McKittrick argues that this history carries over in contemporary spatial practices, where “Black women's own experiential and material geographies, consequently, indicate a very complex and difficult relationship with space, place, and dispossession” (McKittrick, 2006, 45). Alongside McKittrick, I stress that this charged relationship with space doesn't lead to an inevitable perpetuation of alienation: Black women reclaim their beings and the geographies they occupy through embodied practices.
Gabrielle shows how to sustain emplacement and belonging despite a foreclosed horizon. Hopefully, I have showed alongside her that this remains possible even when embodied practices are less visible and do not lead to reclaiming public space but rather dwelling in the everyday.7 I developed the concept of enduring to show the importance of this desire to persist in living even in the face of duress, and even in practices that wouldn't be readily recognized as reclaiming of space.
“attend to, care for, comfort, and defend, those already dead, those dying, and those living lives consigned to the possibility of always‐imminent death, life lived in the presence of death; to live this imminence and immanence as and in the ‘wake’” (Sharpe, 2016, 38).
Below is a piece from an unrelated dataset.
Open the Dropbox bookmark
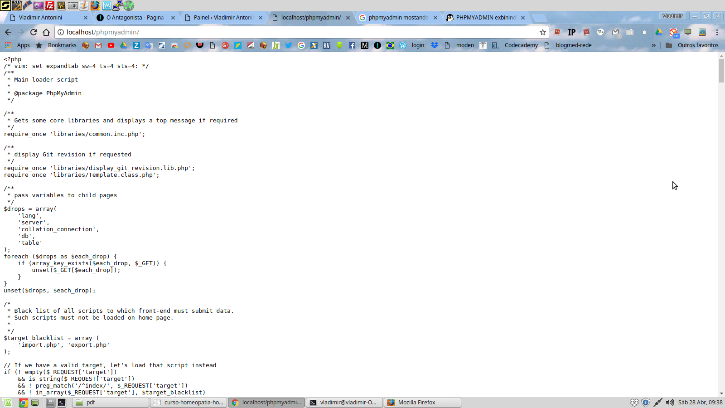The width and height of the screenshot is (725, 408). tap(434, 45)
“She awaits mercy,” her daughter wrote to me. Perhaps Gabrielle herself was holding a wake to her own life, “consigned to” yet keeping at bay an “always imminent death”. And in that space near but not at death, she remained sustained by her relationships, which I also understand as the wake‐full presence and attention of others, an attention where “We, Black people everywhere and anywhere we are, still produce in, into, and through the wake an insistence on existing.” (Sharpe, 2016, 11)
Rather than a story about strength, resilience, or praise for such qualities in contexts of scarcity, I offer an ethnographic reflection on enduring, a fraught relationship to life in the midst of limitations. The experiences of Gabrielle and other stroke patients in the readaptation clinic bring to light the broad persistence necessary in Guadeloupe, when life is structurally hindered. Far from resilience, this movement of enduring is fraught with hardship and shouldn't be glorified. Yet the efforts it entails should be recognized. I call enduring this way of living “in the presence of death” (Sharpe, 2016, 38), in close intimacy with the horizon of life. Enduring takes place in a confrontation with all‐encompassing conditions of life, the weather that shapes the layered conditions of postcolonial life, from interpersonal dynamics to institutional logics, to structural frames of existence.